WORK REQUEST: Take every line from the listing below that includes "computer" and copy it.

DATASET RECORDS:
######

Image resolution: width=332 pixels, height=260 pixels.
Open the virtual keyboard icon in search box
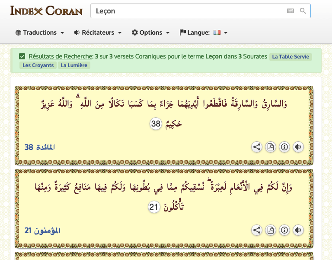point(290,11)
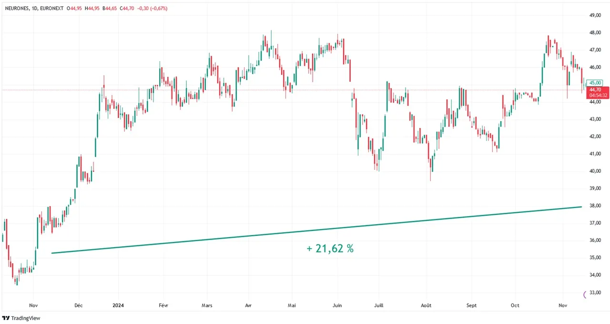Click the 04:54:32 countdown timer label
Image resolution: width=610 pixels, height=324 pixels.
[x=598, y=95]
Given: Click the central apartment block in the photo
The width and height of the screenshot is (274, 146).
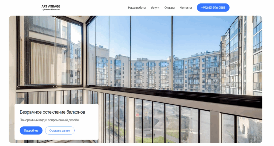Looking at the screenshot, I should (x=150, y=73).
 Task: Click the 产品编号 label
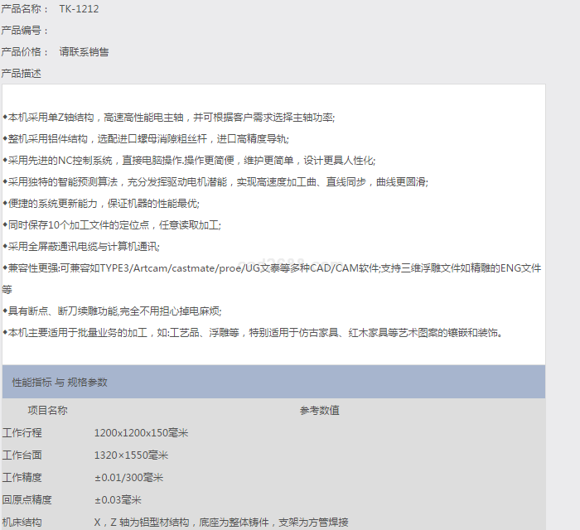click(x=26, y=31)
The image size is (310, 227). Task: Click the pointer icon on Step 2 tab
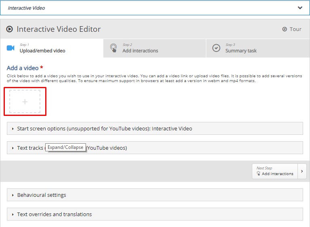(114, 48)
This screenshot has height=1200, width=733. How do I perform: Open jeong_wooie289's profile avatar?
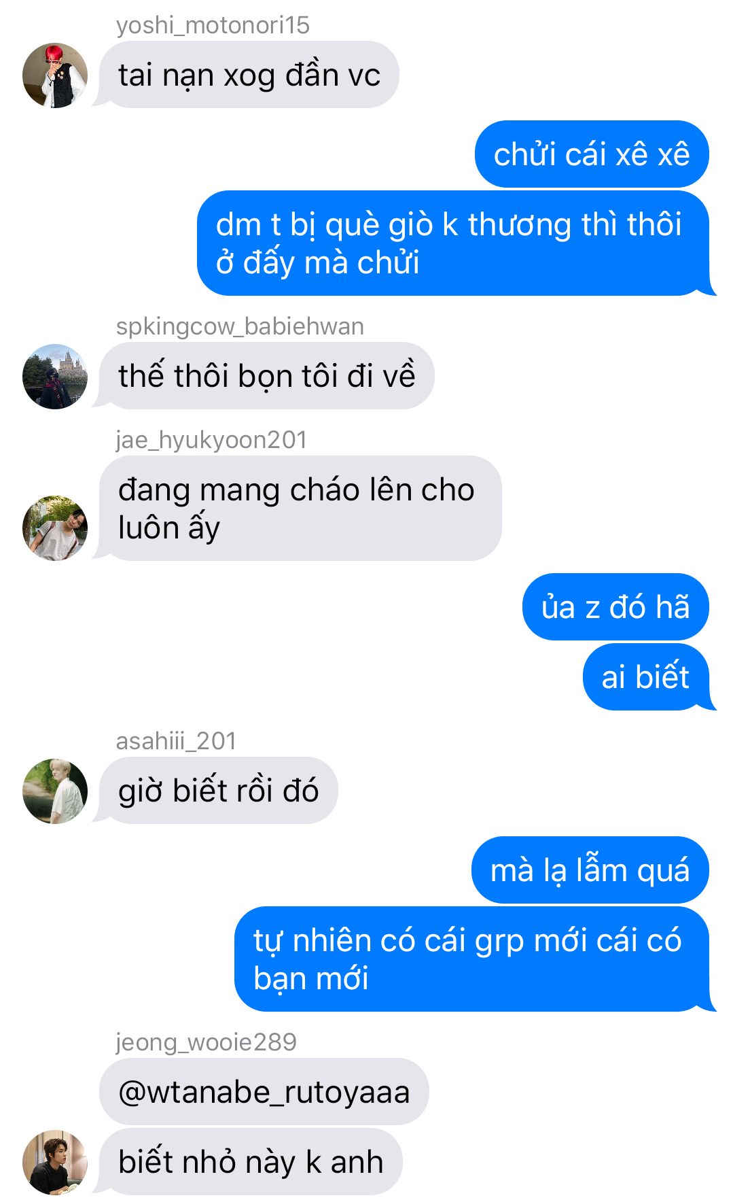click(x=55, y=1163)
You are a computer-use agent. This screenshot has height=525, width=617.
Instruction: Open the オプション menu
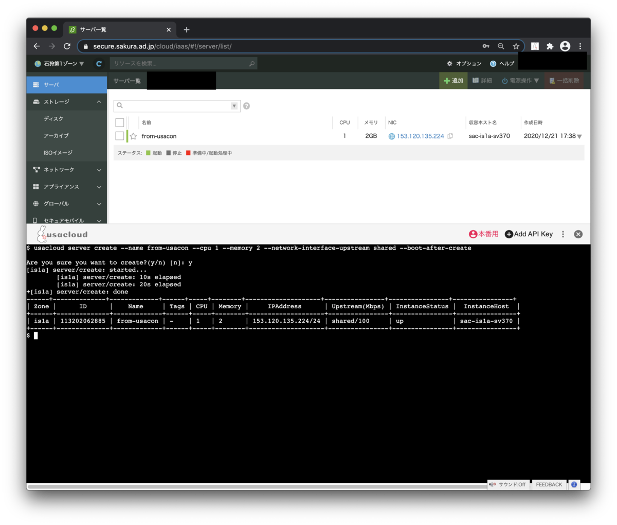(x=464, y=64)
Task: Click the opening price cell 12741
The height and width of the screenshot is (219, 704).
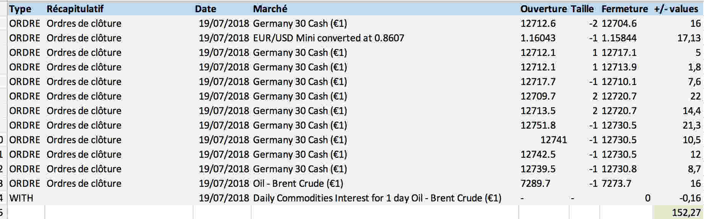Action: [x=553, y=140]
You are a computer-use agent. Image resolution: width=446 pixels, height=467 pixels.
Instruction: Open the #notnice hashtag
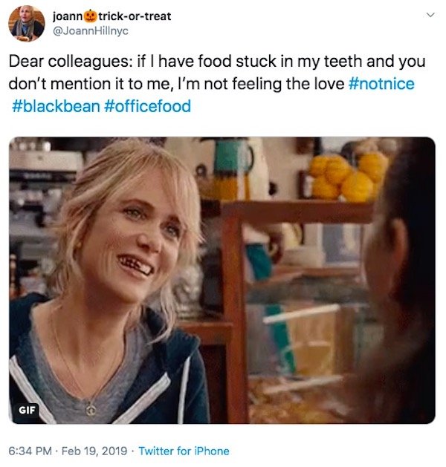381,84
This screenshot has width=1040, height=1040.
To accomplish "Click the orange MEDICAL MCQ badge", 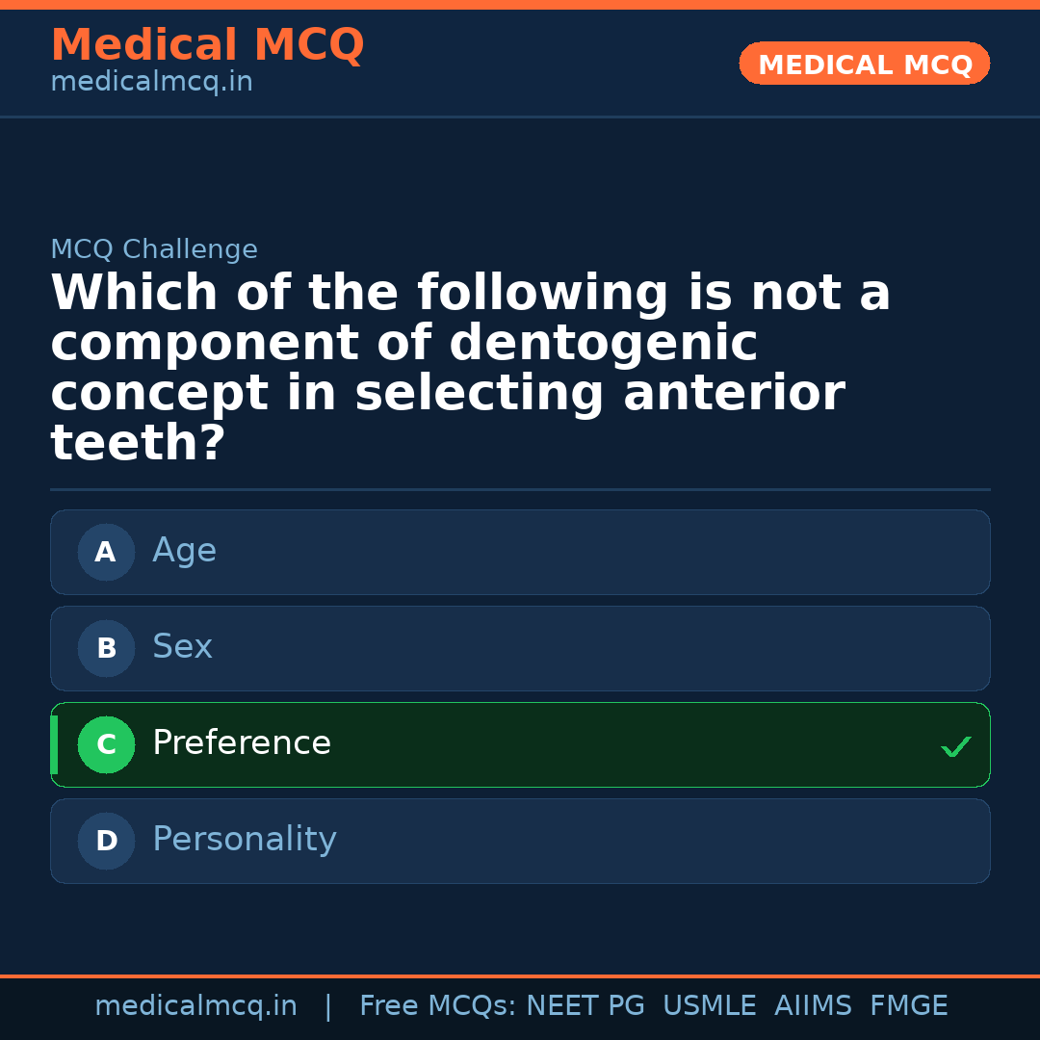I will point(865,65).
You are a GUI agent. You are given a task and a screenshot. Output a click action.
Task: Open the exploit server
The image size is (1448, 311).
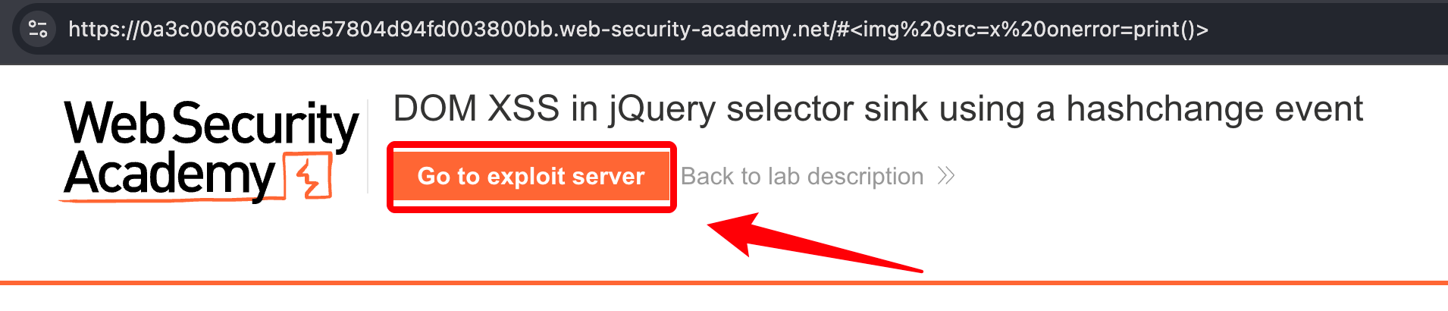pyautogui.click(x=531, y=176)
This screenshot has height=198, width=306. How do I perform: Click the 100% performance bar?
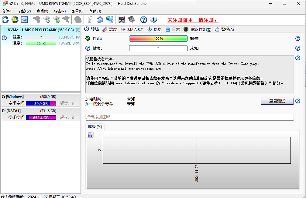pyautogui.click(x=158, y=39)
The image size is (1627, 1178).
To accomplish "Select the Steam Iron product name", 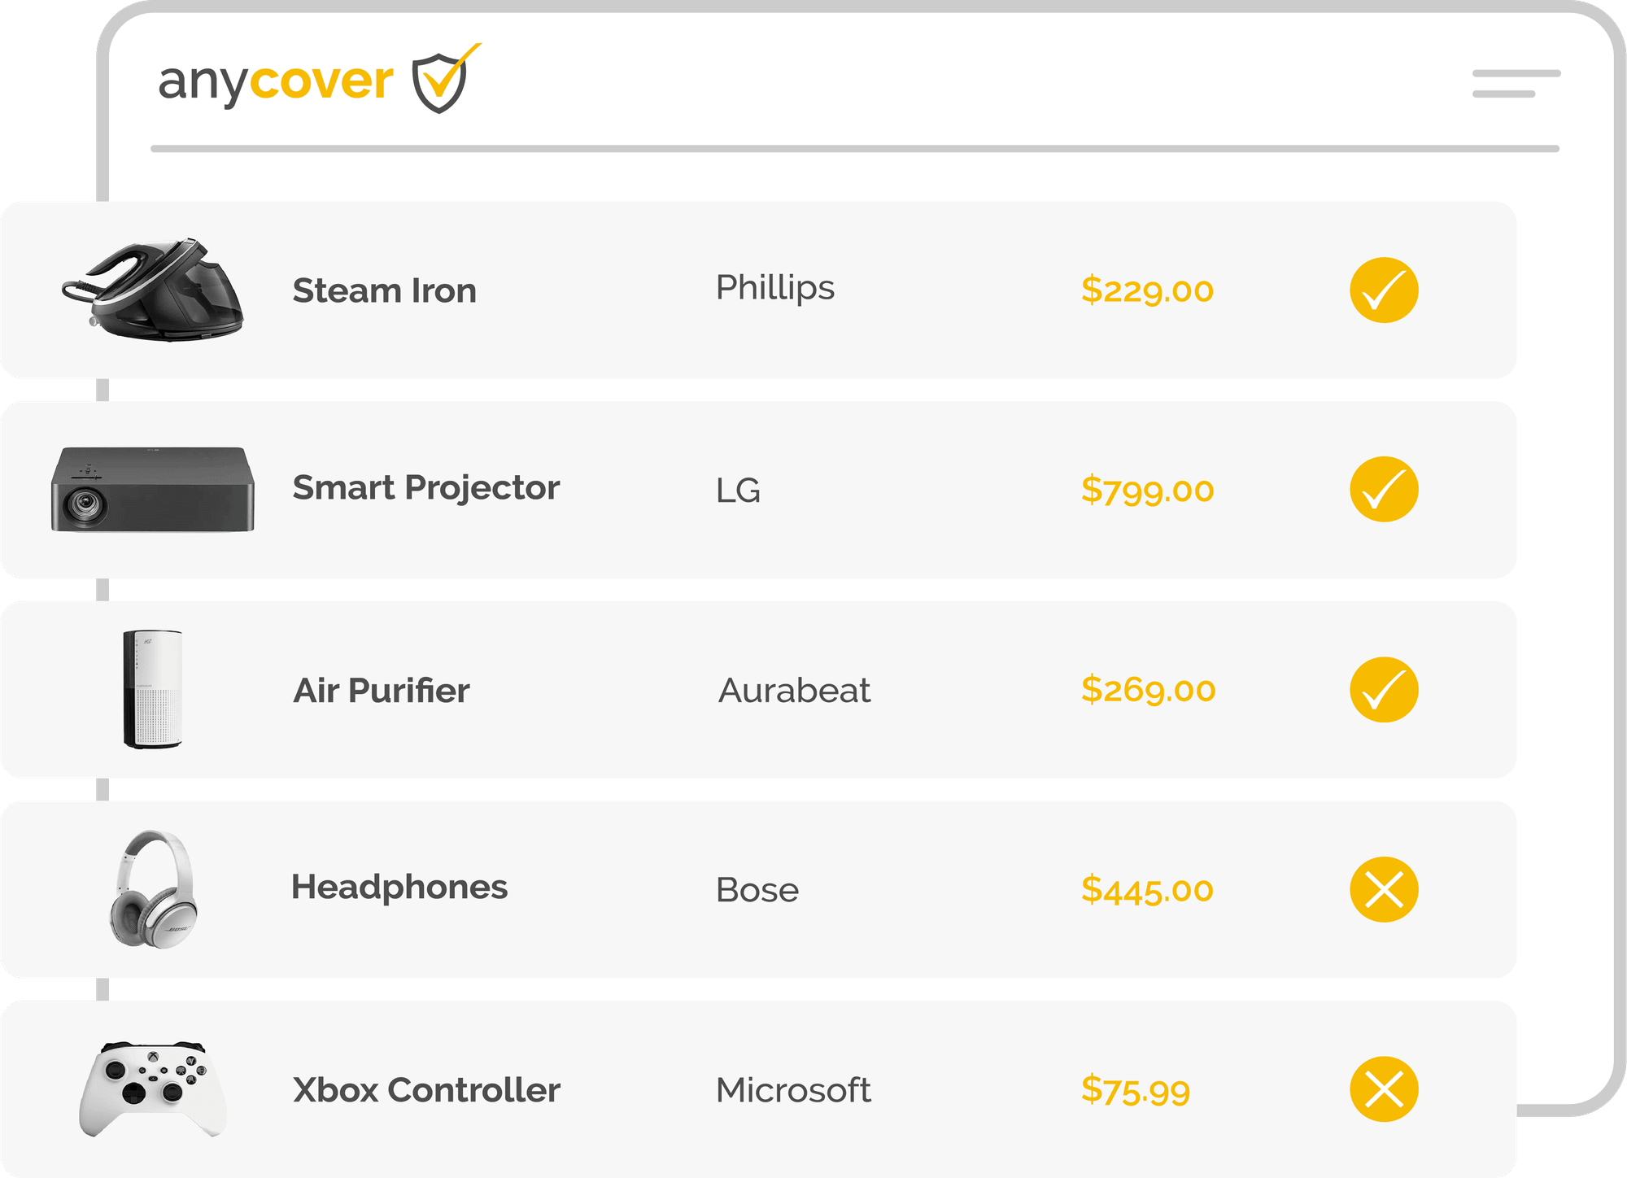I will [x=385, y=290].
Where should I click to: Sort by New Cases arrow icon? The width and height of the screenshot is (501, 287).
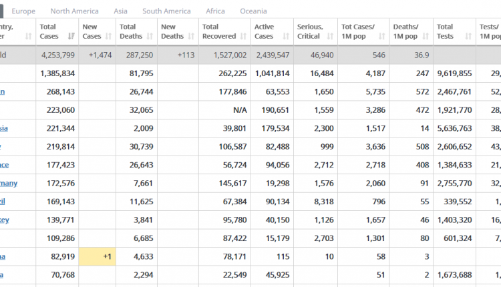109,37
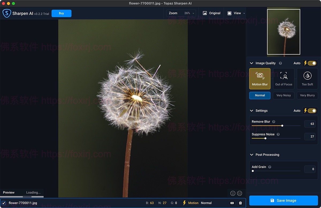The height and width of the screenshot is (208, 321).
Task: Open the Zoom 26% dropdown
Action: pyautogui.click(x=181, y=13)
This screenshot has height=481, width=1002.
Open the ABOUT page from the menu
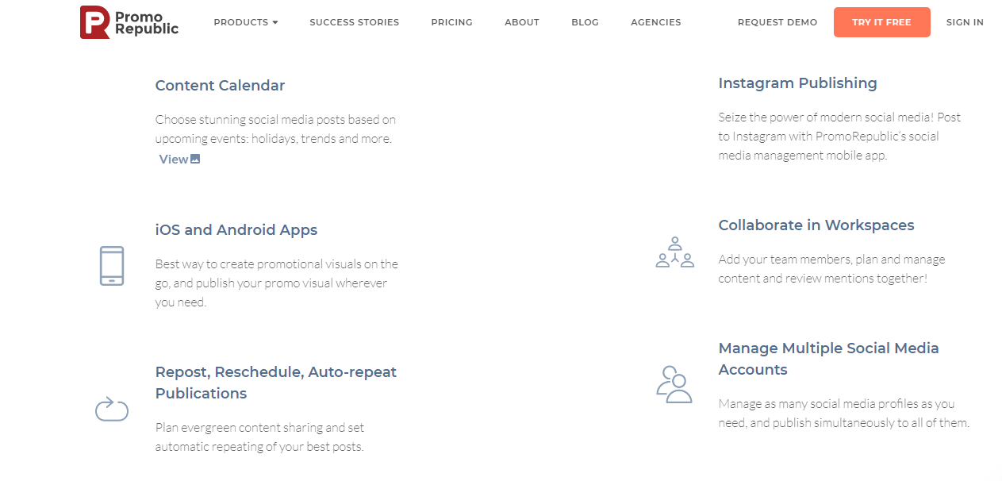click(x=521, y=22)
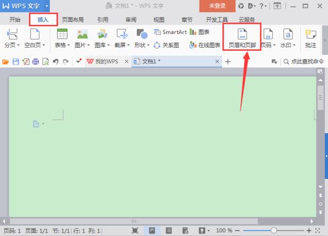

######

YOUR RESPONSE:
You are a computer-use agent. This screenshot has height=525, width=617.
You are a computer-use agent. Image resolution: width=446 pixels, height=467 pixels.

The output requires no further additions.